Major Nonprofits Cancel Mar-a-Lago Fundraisers After Charlottesville

"Mar-a-Lago ... has increasingly become a source of controversy and pain for many of our volunteers, employees and supporters," said the American Red Cross.

A sizable ― and growing ― number of nonprofits are walking away from hosting fundraisers at Mar-a-Lago, President Donald Trump’s posh resort in Palm Beach, Florida.

On Thursday, the Cleveland Clinic and American Cancer Society both announced they were pulling the plug on their galas there. By Friday, seven groups had canceled events.

Other organizations backing out include the Autism Project of Palm Beach County, the Salvation Army, Susan G. Komen, the American Red Cross, and American Friends of Magen David Adom, an Israeli EMS and blood bank provider, according to a tally by The Washington Post’s David Fahrenthold.

The mass exodus follows a week in which Trump repeatedly declined to condemn white supremacists who descended on Charlottesville, Virginia, and provoked deadly violence there.

“You have people who are very fine people on both sides,” Trump said on Tuesday, equating counterprotesters to marchers who carried torches, Confederate and Nazi flags and shouted racist, anti-Semitic and homophobic epithets.

“The American Red Cross has decided we cannot host our annual fundraising event at Mar-a-Lago, as it has increasingly become a source of controversy and pain for many of our volunteers, employees and supporters,” the organization explained in a statement on Friday.

“The Red Cross provides assistance without discrimination to all people in need, regardless of nationality, race, religious beliefs, sexual orientation, or political opinions, and we must be clear and unequivocal in our defense of that principle,” it concluded.

The Salvation Army, which hosted a “Holiday Snow Ball” at Mar-a-Lago, said it’s leaving because the venue distracts from the nonprofit’s mission of “helping those in need.”

“Because the conversation has shifted away from the purpose of this event, we will not host it at Mar-a-Lago,” the organization explained in a statement.

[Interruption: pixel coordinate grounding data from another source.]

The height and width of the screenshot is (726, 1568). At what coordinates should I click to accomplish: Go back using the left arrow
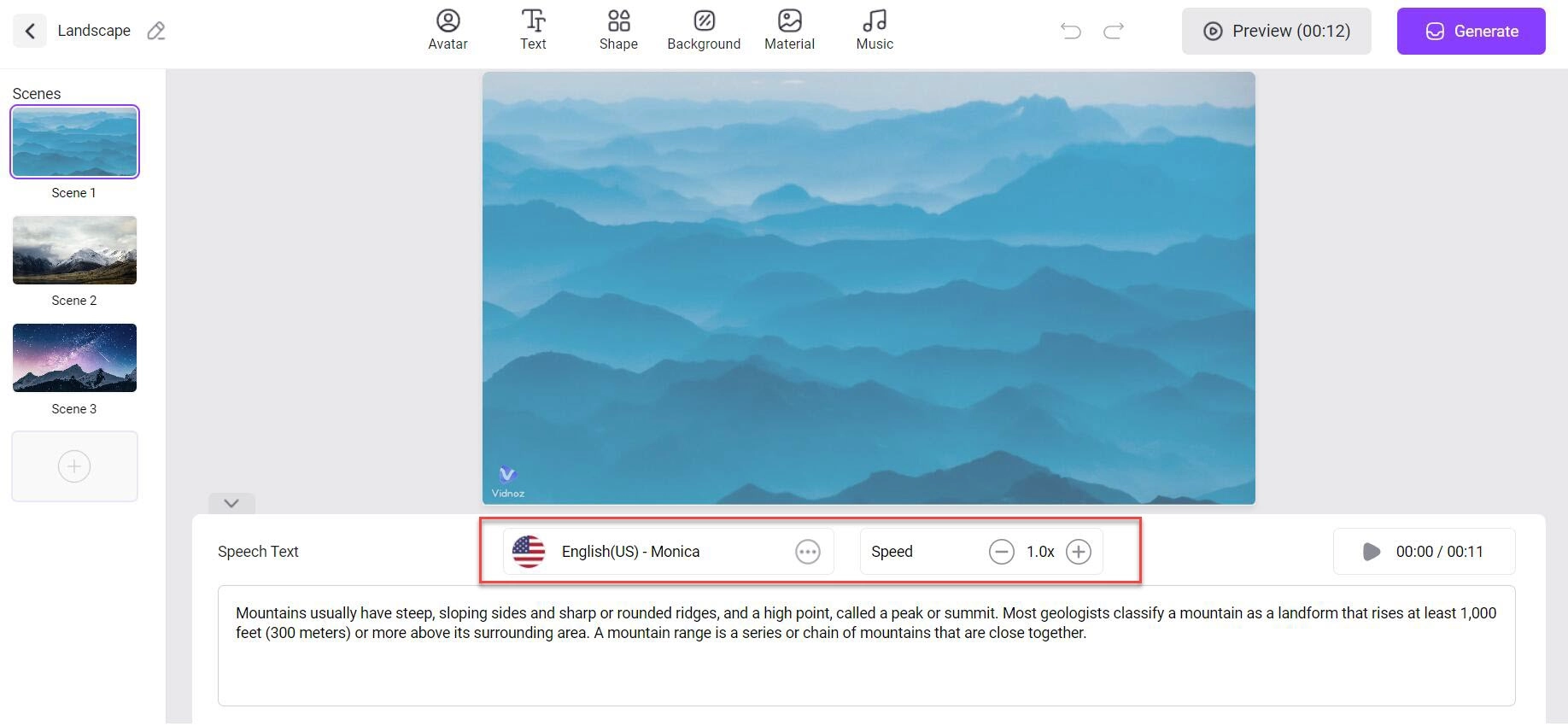[30, 32]
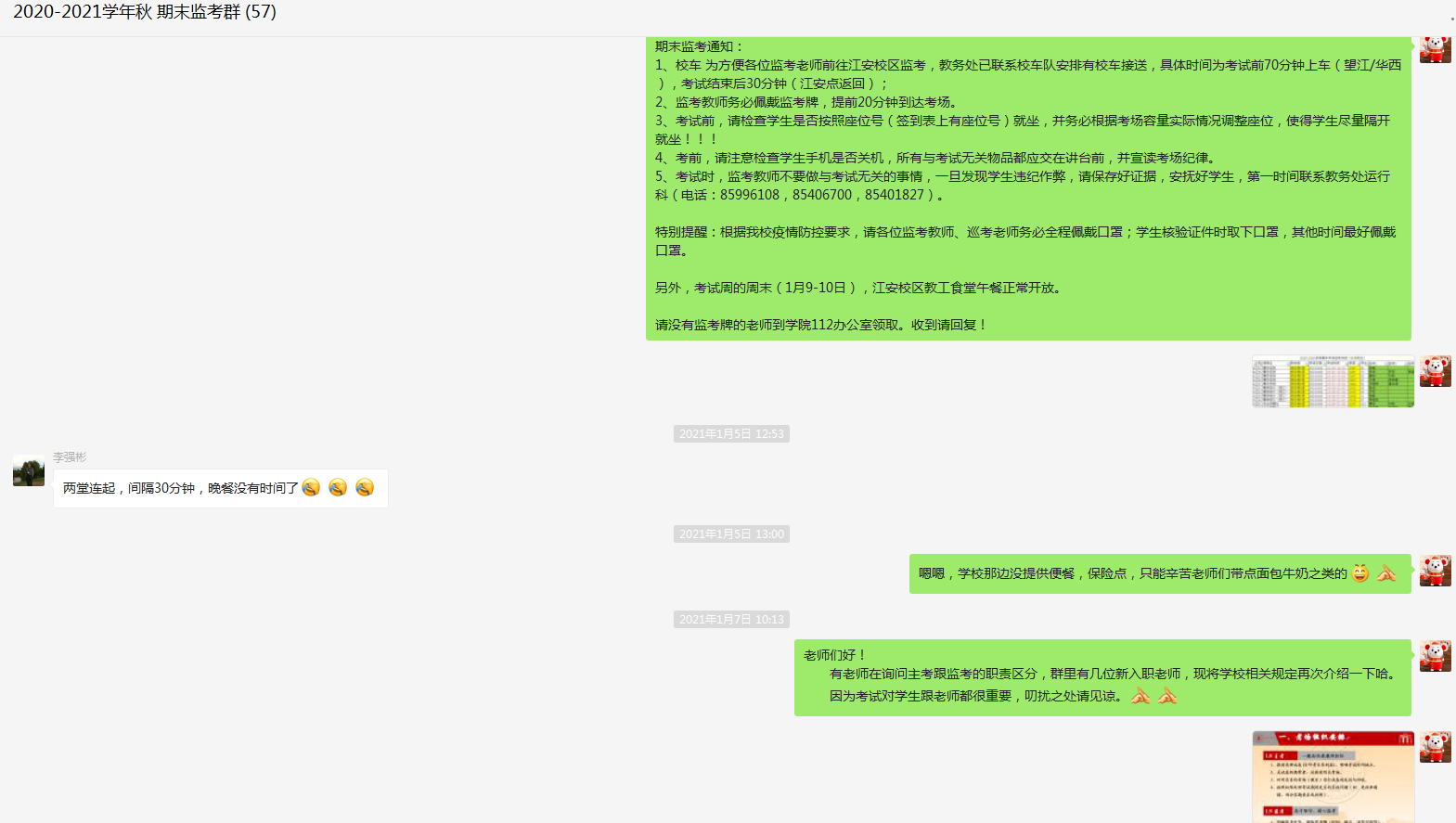Click timestamp 2021年1月5日 12:53
The width and height of the screenshot is (1456, 823).
[731, 434]
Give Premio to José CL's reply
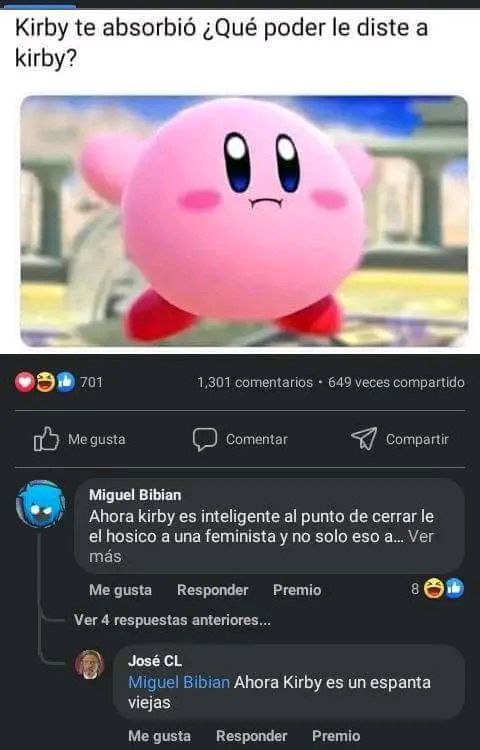This screenshot has width=480, height=750. pos(336,736)
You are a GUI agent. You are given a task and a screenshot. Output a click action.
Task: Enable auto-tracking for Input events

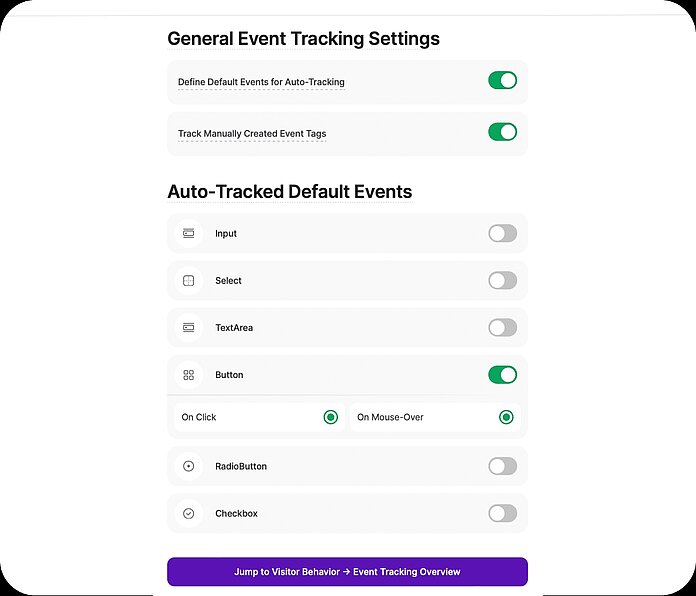coord(502,233)
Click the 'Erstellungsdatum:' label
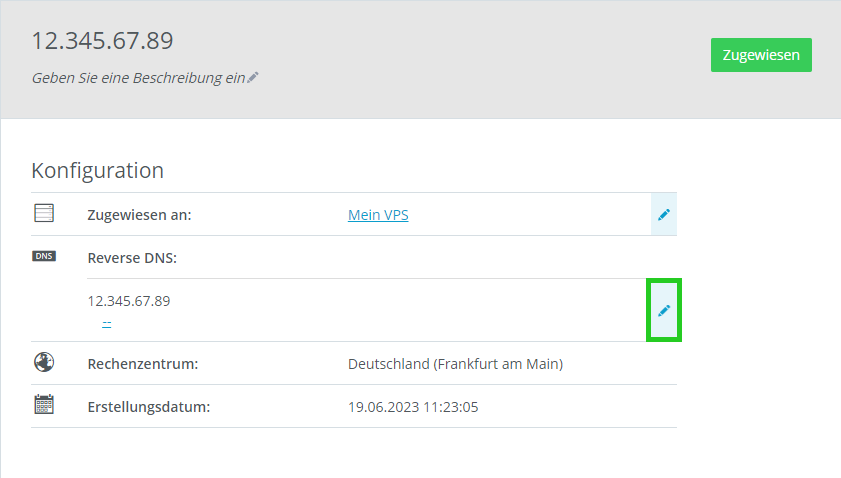The height and width of the screenshot is (478, 841). [149, 407]
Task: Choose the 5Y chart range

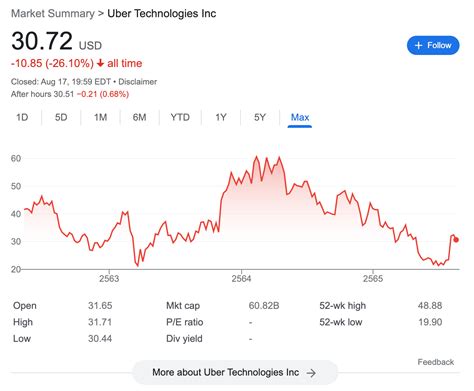Action: 260,117
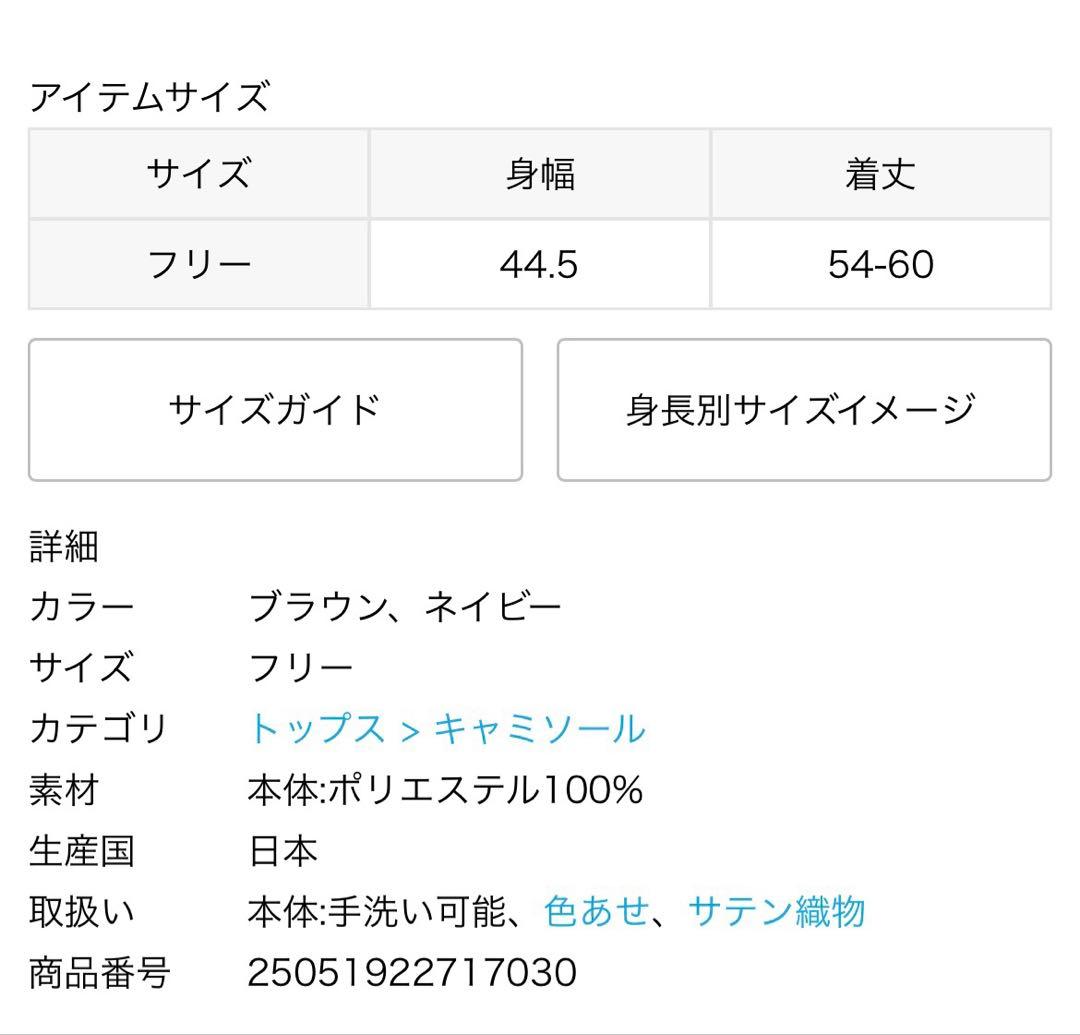
Task: Select the 素材 material row
Action: [x=63, y=792]
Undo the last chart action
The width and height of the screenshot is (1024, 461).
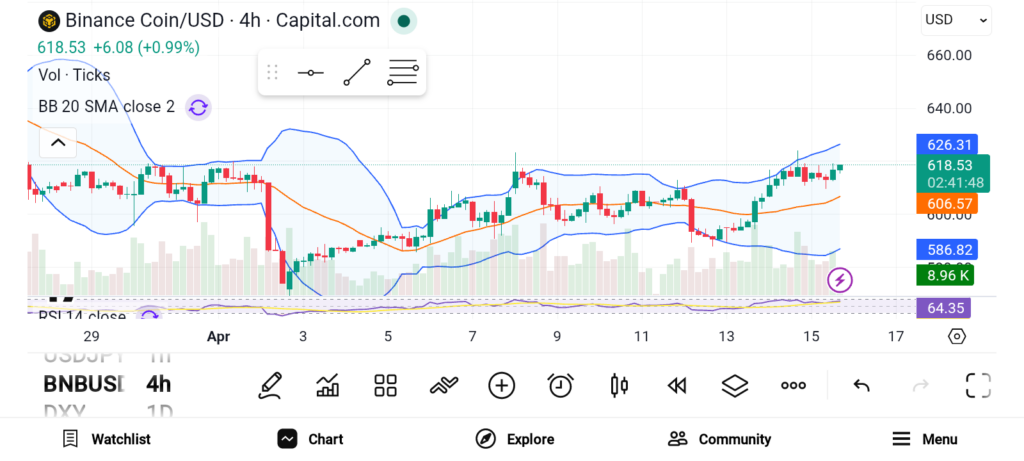tap(861, 385)
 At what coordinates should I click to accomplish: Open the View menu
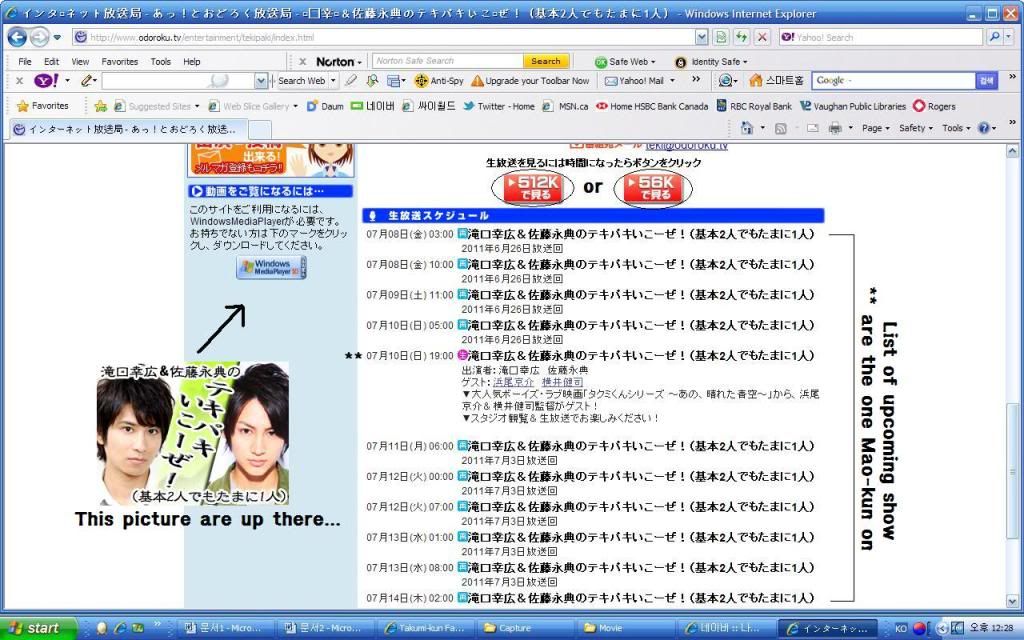(80, 61)
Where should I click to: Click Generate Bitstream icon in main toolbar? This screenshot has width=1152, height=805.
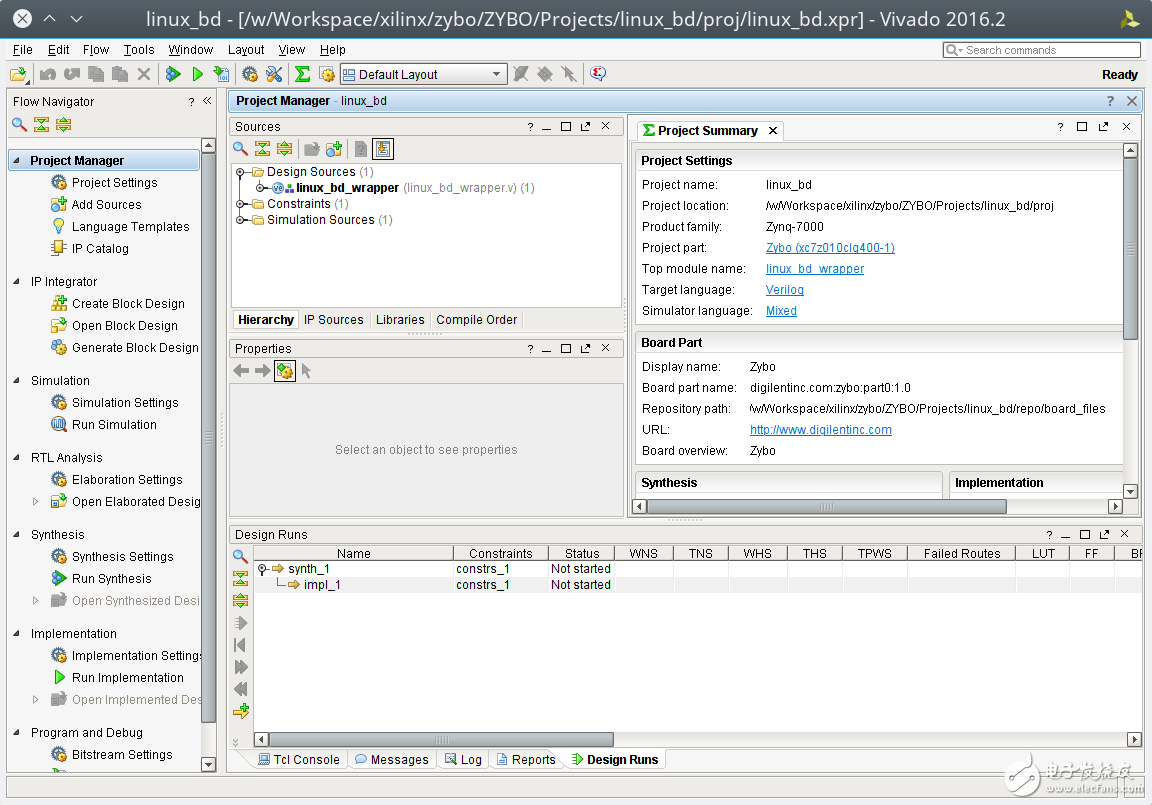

View of a pool and spa at Mar-a-Lago on Feb. 13, 2017.
View of a pool and spa at Mar-a-Lago on Feb. 13, 2017.

Numerous business leaders, politicians and artists have already scrambled to disassociate themselves from Trump, and the list of groups bailing on Mar-a-Lago will likely grow.

Leaders In Furthering Education, for instance, is still tentatively holding its Dec. 2 gala at the resort. But on Friday, the group’s president, Lois Pope, penned a blistering statement urging the board to find a new venue.

“Indeed, the hatred, vitriol and Anti-Semitic and racist views being spewed by Neo-Nazis and White Supremacists are repugnant and repulsive ― and they are antithetical to everything that this country, and I personally stand for,” Pope wrote.

“Anyone who would demonstrate even a modicum of support for them by insisting that there are ‘good people’ among them is not deserving of my personal patronage or that of my foundations,” she added.